### Written exercise
Please render the lines between the one holding "Köpvillkor (1091, 107)" and the one holding "Aviso Legal (631, 504)", inclusive, as a Markdown table with the columns Row and Line. Number each row, skip blank lines, and leave the pictures out.
* BEGIN Dataset excerpts *
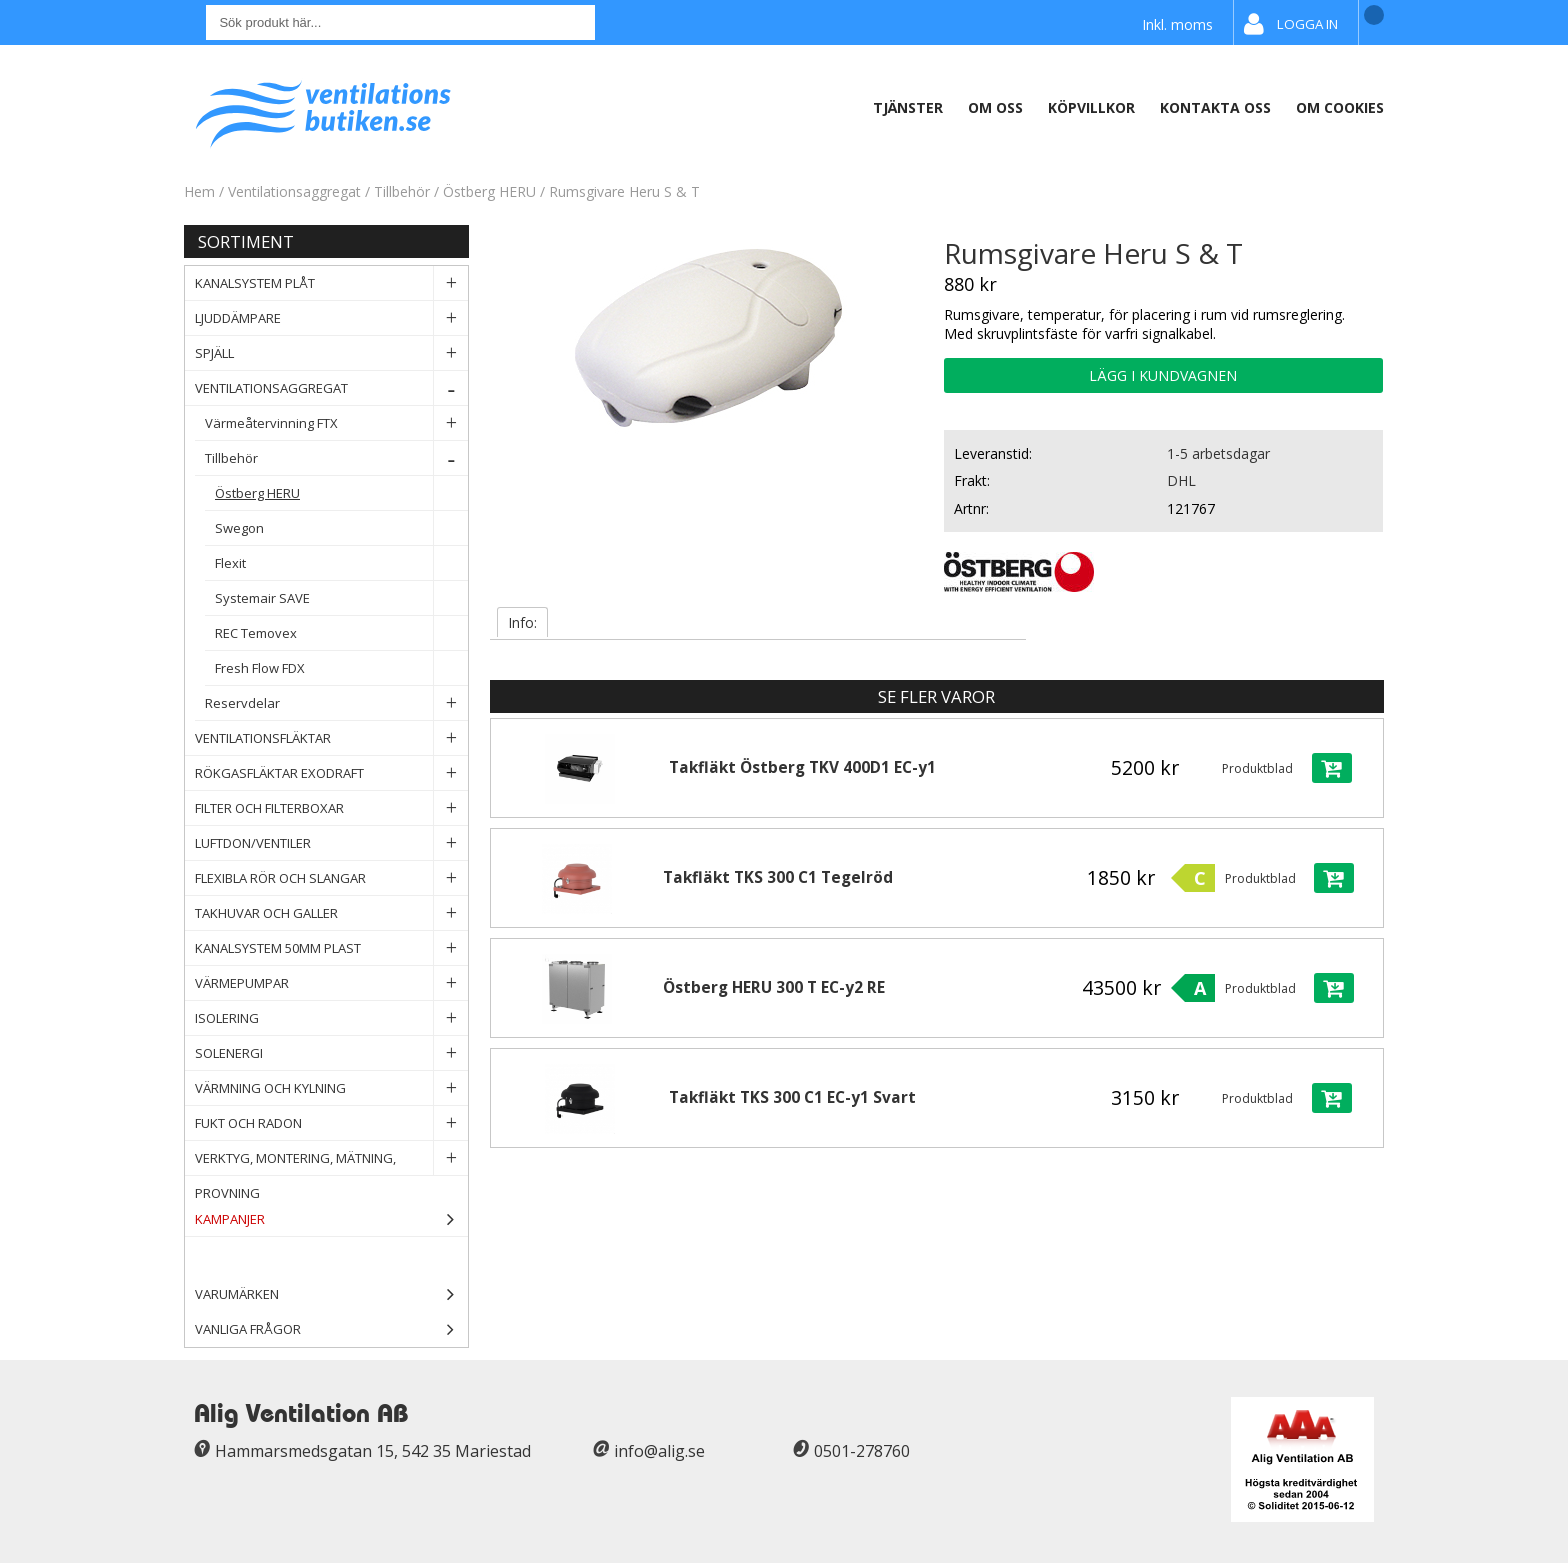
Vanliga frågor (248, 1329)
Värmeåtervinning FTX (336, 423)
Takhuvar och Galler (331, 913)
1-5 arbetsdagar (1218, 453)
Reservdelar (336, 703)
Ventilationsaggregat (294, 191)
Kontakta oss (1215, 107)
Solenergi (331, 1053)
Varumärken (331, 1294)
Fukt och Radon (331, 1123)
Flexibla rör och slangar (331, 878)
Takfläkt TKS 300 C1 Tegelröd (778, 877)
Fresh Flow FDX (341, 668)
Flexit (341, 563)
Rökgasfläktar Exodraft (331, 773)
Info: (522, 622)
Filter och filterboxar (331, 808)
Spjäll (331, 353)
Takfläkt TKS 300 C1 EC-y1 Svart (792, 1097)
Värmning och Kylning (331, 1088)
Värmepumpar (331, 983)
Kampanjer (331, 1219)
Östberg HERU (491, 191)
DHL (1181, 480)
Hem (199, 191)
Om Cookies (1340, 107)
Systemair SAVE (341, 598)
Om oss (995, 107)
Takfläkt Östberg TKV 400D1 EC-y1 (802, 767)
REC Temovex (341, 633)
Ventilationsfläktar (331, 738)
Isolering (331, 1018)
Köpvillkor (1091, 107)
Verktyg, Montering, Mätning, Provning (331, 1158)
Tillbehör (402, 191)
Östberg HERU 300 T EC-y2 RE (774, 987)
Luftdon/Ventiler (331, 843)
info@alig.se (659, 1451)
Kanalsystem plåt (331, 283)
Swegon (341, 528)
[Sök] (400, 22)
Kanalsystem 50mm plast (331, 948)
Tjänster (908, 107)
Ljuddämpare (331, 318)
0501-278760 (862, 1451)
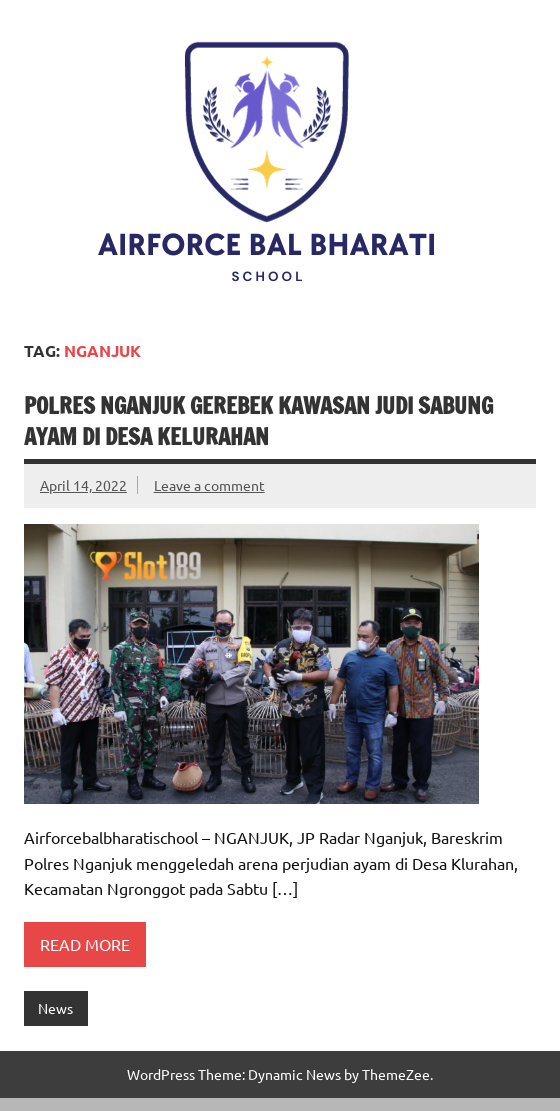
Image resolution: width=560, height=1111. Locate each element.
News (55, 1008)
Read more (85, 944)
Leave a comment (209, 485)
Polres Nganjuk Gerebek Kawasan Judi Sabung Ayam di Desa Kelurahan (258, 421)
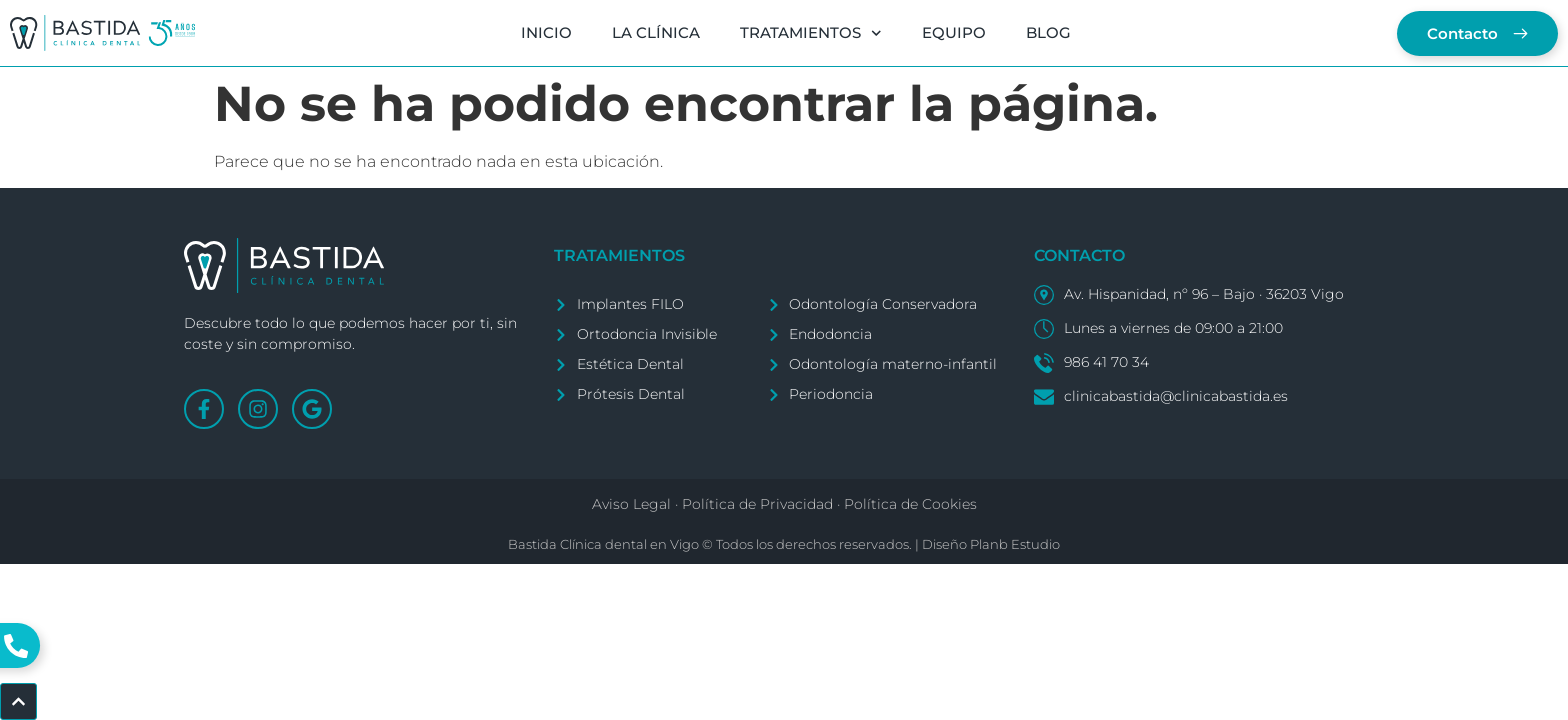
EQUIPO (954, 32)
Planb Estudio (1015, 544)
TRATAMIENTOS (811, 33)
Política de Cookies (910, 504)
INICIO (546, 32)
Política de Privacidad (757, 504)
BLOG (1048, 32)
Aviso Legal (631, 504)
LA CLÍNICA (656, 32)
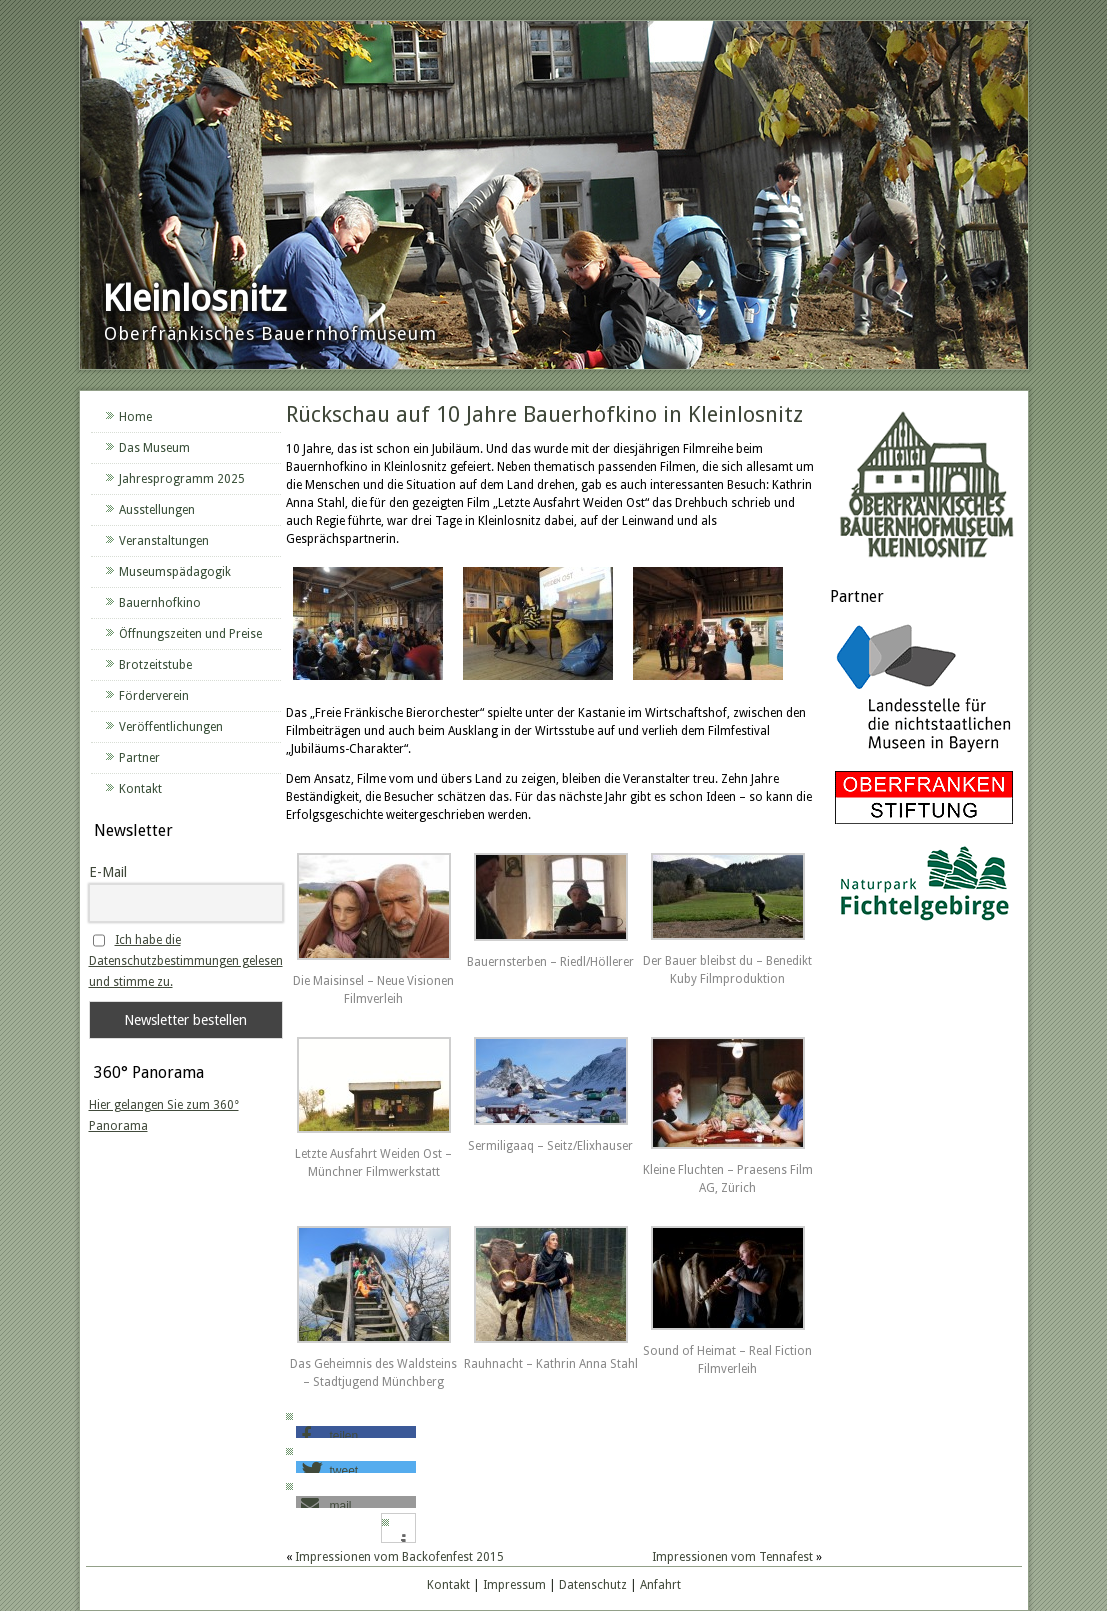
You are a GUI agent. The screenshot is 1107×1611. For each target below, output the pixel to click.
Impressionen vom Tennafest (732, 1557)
* END Dataset excerpts *
### Finished task
| Row | Line |
|---|---|
| 1 | Köpvillkor (1091, 107) |
| 2 | Verktyg, Montering, Mätning, Provning (331, 1158) |
| 3 | Tillbehör (402, 191) |
| 4 | Östberg HERU 300 T EC-y2 RE (774, 987) |
| 5 | Luftdon/Ventiler (331, 843) |
| 6 | info@alig.se (659, 1451) |
| 7 | Kanalsystem plåt (331, 283) |
| 8 | Swegon (341, 528) |
| 9 | [Sök] (400, 22) |
| 10 | Kanalsystem 50mm plast (331, 948) |
| 11 | Tjänster (908, 107) |
| 12 | Ljuddämpare (331, 318) |
| 13 | 0501-278760 (862, 1451) |
| 14 | Image resolution: width=560, height=1111. Locate each element. |
| 15 | News (55, 1008) |
| 16 | Read more (85, 944) |
| 17 | Leave a comment (209, 485) |
| 18 | Polres Nganjuk Gerebek Kawasan Judi Sabung Ayam di Desa Kelurahan (258, 421) |
| 19 | EQUIPO (954, 32) |
| 20 | Planb Estudio (1015, 544) |
| 21 | TRATAMIENTOS (811, 33) |
| 22 | Política de Cookies (910, 504) |
| 23 | INICIO (546, 32) |
| 24 | Política de Privacidad (757, 504) |
| 25 | BLOG (1048, 32) |
| 26 | Aviso Legal (631, 504) |